Two methods for cell delivery in the subretinal space have been proposed: the transplantation of whole retinal sheets and the injection of suspended disaggregated cells. Retinal sheet transplantation methods were first developed in the 1990s for the delivery of gelatin embedded donor tissue, which is rolled up to fit into a round nozzle, and then unfolded after insertion into the subretinal space [56]. This method requires the formation of a subretinal bleb, as well as significant amounts of fluid to deliver the sheet, which causes trauma to both host and donor tissue. Retinal reattachment after delivery is also necessary.
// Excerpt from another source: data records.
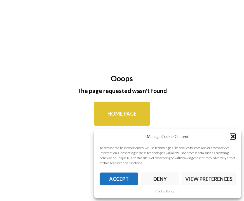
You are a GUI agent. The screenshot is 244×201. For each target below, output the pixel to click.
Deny (160, 179)
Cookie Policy (164, 191)
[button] (233, 136)
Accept (119, 179)
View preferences (209, 179)
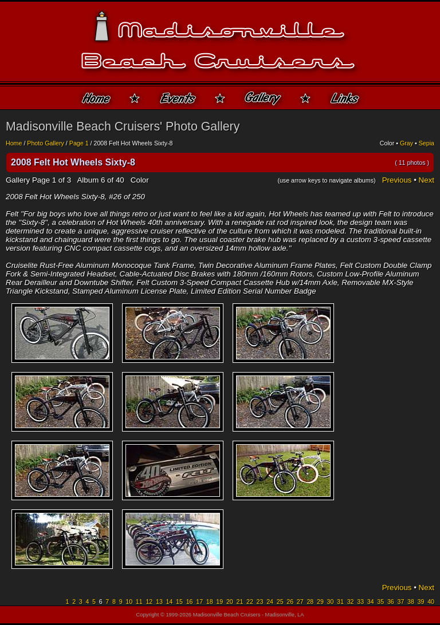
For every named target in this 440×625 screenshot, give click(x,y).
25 (280, 601)
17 (199, 601)
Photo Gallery (45, 143)
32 (350, 601)
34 (370, 601)
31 (340, 601)
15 (179, 601)
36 (390, 601)
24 (269, 601)
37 (400, 601)
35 (380, 601)
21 (239, 601)
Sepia (426, 143)
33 (360, 601)
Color (387, 143)
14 (169, 601)
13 (159, 601)
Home (14, 143)
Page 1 (79, 143)
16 (189, 601)
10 (128, 601)
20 (229, 601)
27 (300, 601)
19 (219, 601)
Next (426, 180)
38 (410, 601)
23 (260, 601)
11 (139, 601)
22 (249, 601)
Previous (397, 180)
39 (421, 601)
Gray (406, 143)
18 (209, 601)
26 (289, 601)
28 (310, 601)
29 (320, 601)
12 (149, 601)
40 (430, 601)
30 (330, 601)
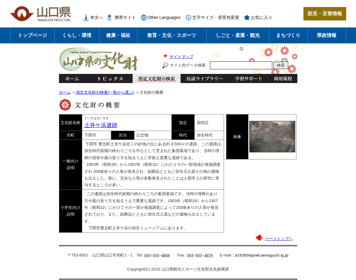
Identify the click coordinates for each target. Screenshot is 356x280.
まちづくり (288, 35)
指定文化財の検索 (157, 78)
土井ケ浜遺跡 (100, 125)
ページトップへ (279, 238)
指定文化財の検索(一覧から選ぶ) (104, 92)
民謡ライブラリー (205, 78)
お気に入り (261, 17)
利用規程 (282, 78)
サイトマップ (181, 56)
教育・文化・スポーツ (171, 35)
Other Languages (164, 17)
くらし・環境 (76, 35)
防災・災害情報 (325, 13)
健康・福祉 (118, 35)
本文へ (96, 17)
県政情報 (326, 35)
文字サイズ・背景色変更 (215, 17)
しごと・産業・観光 (238, 35)
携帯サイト (125, 17)
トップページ (32, 35)
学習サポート (248, 78)
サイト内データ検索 (188, 65)
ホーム (72, 78)
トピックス (109, 78)
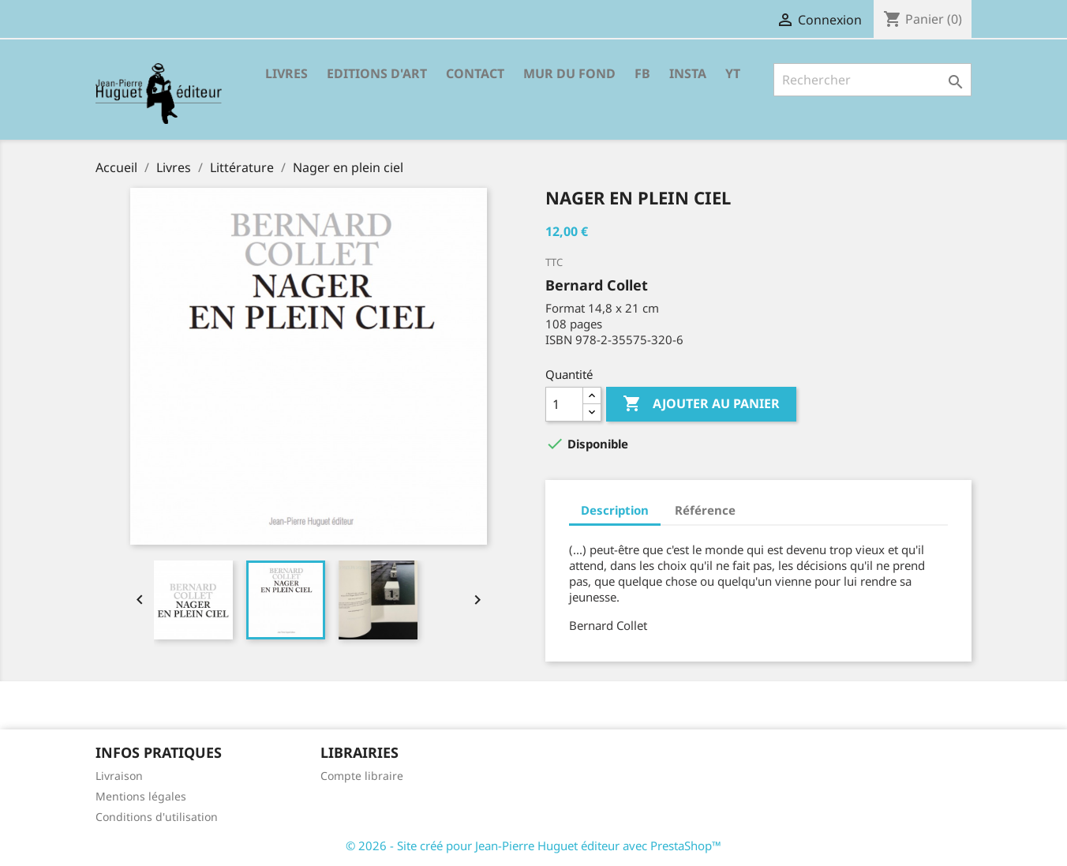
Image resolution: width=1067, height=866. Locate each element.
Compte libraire (361, 775)
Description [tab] (615, 510)
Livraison (119, 775)
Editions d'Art (377, 73)
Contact (475, 73)
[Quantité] (564, 404)
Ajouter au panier (701, 404)
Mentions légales (140, 796)
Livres (286, 73)
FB (642, 73)
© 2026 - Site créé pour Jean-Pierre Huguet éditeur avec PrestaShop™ (533, 845)
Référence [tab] (705, 510)
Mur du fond (569, 73)
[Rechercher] (872, 79)
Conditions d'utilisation (156, 816)
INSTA (687, 73)
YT (732, 73)
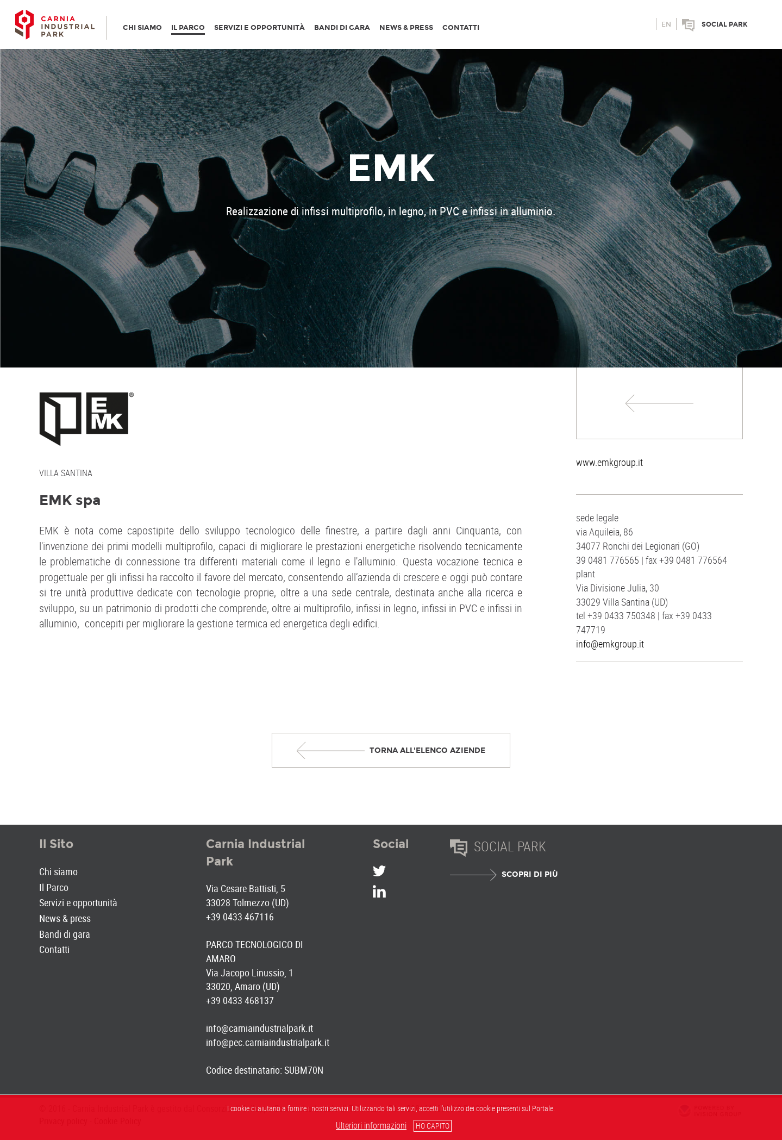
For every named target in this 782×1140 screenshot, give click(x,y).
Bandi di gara (64, 933)
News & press (65, 918)
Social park (725, 24)
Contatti (54, 949)
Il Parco (53, 887)
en (666, 24)
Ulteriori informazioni (371, 1125)
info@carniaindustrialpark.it (259, 1028)
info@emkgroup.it (610, 643)
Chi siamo (58, 871)
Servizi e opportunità (78, 902)
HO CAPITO (432, 1125)
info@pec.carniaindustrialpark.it (267, 1042)
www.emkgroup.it (609, 462)
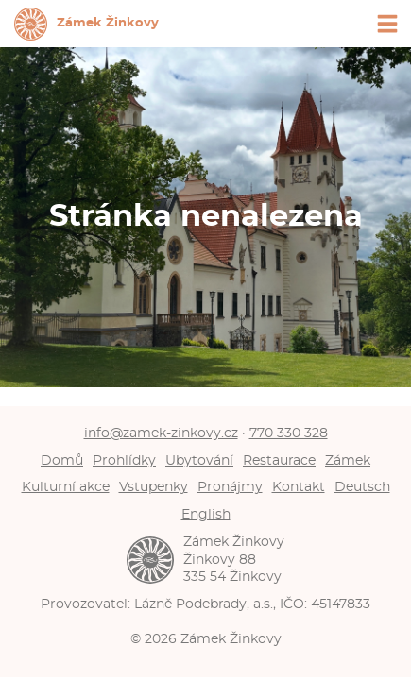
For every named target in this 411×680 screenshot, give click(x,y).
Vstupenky (153, 487)
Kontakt (298, 487)
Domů (62, 460)
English (206, 514)
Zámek (347, 460)
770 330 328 (288, 433)
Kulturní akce (66, 487)
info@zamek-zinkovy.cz (161, 433)
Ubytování (199, 460)
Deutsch (362, 487)
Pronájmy (230, 487)
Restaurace (279, 460)
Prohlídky (124, 460)
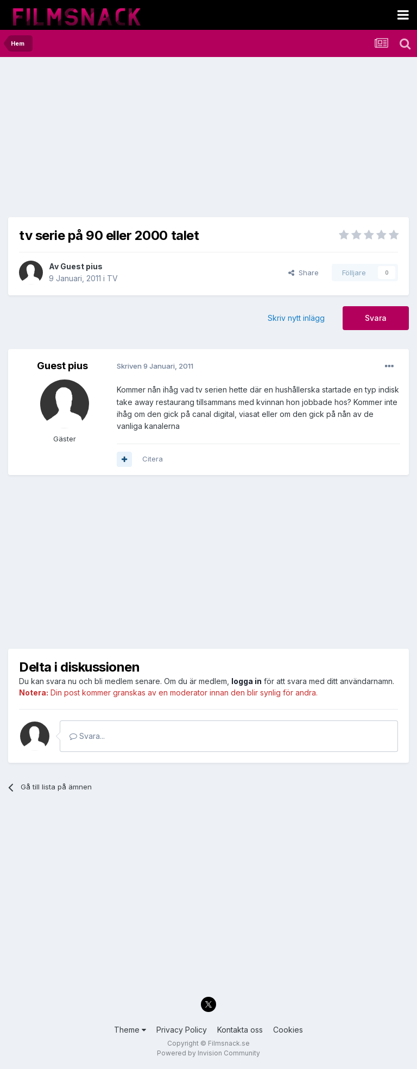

An improvement over this method was proposed later, in which a custom implantation device allowed a gentle placement of the retinal sheet, in the correct orientation and with minimal amount of fluid [57]. This variation does not require retinal reattachment and has been shown to produce cell integration within a degenerating retina [58].

6.4.3 Future Outlook for Photoreceptor Replacement

While photoreceptor transplantation is currently still at the preclinical stage, it is expected that, with the acquired knowledge in subretinal delivery of stem cell-derived RPE in first patients [59,60,61,62], clinical transplantation of photoreceptors will be performed within the coming years. Improved phenotyping of the degenerating retina with defining specific disease stages will be of utmost importance to identify the proper surgical method for donor cell delivery. Besides the degree of photoreceptor loss, additional environmental factors within the retina, like glial reactivity and scar formation, RPE constitution, hemorrhage, and inflammation might have significant influence on transplantation success.